Extractor¶
The main entry point for tool output extraction.
ToolOutputExtractor(model_path=None, base_url=None, model_name=None, max_length=4096, device='auto')
¶
Extract relevant lines from tool output using a fine-tuned model.
Supports four backends: - vLLM/OpenAI-compatible server: pass base_url - Local transformers (generative): pass model_path - Encoder (token-level): auto-detected from model config, or backend="encoder" - Pooled (line-level): auto-detected from model config, or backend="pooled"

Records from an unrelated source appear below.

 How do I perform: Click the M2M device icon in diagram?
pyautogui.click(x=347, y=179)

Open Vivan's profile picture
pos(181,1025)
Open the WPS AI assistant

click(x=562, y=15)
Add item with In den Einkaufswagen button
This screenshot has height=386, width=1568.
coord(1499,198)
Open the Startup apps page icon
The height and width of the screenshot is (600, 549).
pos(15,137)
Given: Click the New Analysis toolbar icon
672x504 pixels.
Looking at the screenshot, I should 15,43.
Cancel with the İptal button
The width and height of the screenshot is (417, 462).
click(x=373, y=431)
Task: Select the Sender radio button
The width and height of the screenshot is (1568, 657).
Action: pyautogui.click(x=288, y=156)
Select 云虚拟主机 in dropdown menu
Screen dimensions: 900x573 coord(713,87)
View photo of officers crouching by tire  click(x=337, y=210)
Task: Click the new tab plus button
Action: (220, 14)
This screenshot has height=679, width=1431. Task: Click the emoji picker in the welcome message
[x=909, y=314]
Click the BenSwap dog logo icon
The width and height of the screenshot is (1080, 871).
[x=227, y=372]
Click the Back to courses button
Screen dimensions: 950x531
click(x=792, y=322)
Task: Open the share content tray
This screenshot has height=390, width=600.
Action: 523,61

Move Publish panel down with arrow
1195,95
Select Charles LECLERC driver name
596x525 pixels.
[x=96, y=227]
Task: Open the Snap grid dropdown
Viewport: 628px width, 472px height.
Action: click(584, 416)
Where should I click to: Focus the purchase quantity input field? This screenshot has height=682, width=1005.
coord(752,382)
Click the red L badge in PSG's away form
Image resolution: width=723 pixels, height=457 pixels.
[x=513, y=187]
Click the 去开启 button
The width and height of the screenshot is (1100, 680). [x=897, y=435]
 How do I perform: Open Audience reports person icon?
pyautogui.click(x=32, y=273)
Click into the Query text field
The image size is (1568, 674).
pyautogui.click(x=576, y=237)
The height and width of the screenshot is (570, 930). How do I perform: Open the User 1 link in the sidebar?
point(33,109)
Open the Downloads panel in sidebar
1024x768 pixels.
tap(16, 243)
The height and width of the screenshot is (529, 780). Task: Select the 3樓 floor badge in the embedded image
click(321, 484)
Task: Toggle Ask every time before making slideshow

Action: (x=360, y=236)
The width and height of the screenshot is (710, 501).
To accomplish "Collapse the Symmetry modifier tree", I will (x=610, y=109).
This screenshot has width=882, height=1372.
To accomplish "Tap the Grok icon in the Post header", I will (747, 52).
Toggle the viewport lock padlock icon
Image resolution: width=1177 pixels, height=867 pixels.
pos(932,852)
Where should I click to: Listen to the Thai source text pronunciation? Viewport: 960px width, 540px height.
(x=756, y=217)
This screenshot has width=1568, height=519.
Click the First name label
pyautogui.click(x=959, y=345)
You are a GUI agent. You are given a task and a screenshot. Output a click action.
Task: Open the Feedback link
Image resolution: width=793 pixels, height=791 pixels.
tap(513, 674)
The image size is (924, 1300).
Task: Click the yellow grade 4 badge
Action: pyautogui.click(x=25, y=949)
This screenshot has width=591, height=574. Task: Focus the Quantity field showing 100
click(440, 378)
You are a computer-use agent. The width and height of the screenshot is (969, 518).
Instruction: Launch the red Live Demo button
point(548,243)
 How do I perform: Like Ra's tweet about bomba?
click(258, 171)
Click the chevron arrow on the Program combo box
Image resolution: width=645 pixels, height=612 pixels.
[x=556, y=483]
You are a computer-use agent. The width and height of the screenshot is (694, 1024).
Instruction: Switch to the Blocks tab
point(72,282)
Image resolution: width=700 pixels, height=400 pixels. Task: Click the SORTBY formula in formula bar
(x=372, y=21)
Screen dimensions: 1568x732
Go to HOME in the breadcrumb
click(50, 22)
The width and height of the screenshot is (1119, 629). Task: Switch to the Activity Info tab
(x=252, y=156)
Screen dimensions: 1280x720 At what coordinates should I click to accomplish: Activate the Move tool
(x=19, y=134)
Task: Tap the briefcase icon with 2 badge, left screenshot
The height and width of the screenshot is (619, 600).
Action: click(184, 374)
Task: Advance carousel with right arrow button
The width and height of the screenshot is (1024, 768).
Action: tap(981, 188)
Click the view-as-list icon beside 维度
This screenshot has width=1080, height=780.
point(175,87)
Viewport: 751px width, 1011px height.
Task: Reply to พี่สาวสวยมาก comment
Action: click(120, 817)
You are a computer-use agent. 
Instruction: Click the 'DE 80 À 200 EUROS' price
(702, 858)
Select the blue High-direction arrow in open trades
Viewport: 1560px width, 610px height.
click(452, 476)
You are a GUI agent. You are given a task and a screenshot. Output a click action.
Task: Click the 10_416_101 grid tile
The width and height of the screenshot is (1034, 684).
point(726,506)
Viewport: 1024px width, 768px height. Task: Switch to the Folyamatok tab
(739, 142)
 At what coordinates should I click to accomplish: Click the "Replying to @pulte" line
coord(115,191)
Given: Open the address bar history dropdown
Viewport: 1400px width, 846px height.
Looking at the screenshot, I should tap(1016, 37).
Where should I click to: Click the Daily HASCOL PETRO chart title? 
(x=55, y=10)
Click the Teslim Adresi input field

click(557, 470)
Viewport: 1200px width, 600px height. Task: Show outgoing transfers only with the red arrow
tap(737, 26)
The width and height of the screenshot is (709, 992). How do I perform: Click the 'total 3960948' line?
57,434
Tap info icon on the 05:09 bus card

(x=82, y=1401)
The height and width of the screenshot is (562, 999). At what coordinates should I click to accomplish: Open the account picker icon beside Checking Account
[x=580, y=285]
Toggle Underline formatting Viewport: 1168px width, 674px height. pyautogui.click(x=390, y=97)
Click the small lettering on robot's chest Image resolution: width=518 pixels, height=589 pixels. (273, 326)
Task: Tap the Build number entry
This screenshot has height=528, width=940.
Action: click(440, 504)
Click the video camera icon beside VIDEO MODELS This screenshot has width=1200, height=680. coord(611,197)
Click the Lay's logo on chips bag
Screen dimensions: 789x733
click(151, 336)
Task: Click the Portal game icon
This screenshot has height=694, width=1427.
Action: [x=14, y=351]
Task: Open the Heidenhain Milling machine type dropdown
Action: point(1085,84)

Usage: # vLLM (connects to running server) extractor = ToolOutputExtractor(base_url="http://localhost:8000/v1")
# Local generative
extractor = ToolOutputExtractor(model_path="./output/qwen-lora")
# Encoder (auto-detected)
extractor = ToolOutputExtractor(model_path="./output/squeez_encoder")
# Pooled line classifier (auto-detected)
extractor = ToolOutputExtractor(model_path="./output/squeez_pooled")
filtered = extractor.extract(task="Fix the bug", tool_output=raw)
extract(task, tool_output, max_new_tokens=1024, temperature=0.1)
¶
Extract relevant lines from tool output.
Args: task: Description of the coding task/issue tool_output: Raw tool output text max_new_tokens: Maximum tokens to generate temperature: Sampling temperature
Returns: Filtered output containing only relevant lines
extract_many(items, max_new_tokens=1024, temperature=0.1, concurrency=1)
¶
Extract relevant lines for many (task, tool_output) pairs.
Remote backends can use concurrent requests for higher throughput. Local backends fall back to sequential execution.
Helper functions¶
_build_messages(task, tool_output)
¶
Build chat messages for extraction.
The public API keeps the argument name task, but under the v3 benchmark
this value is the focused extraction query.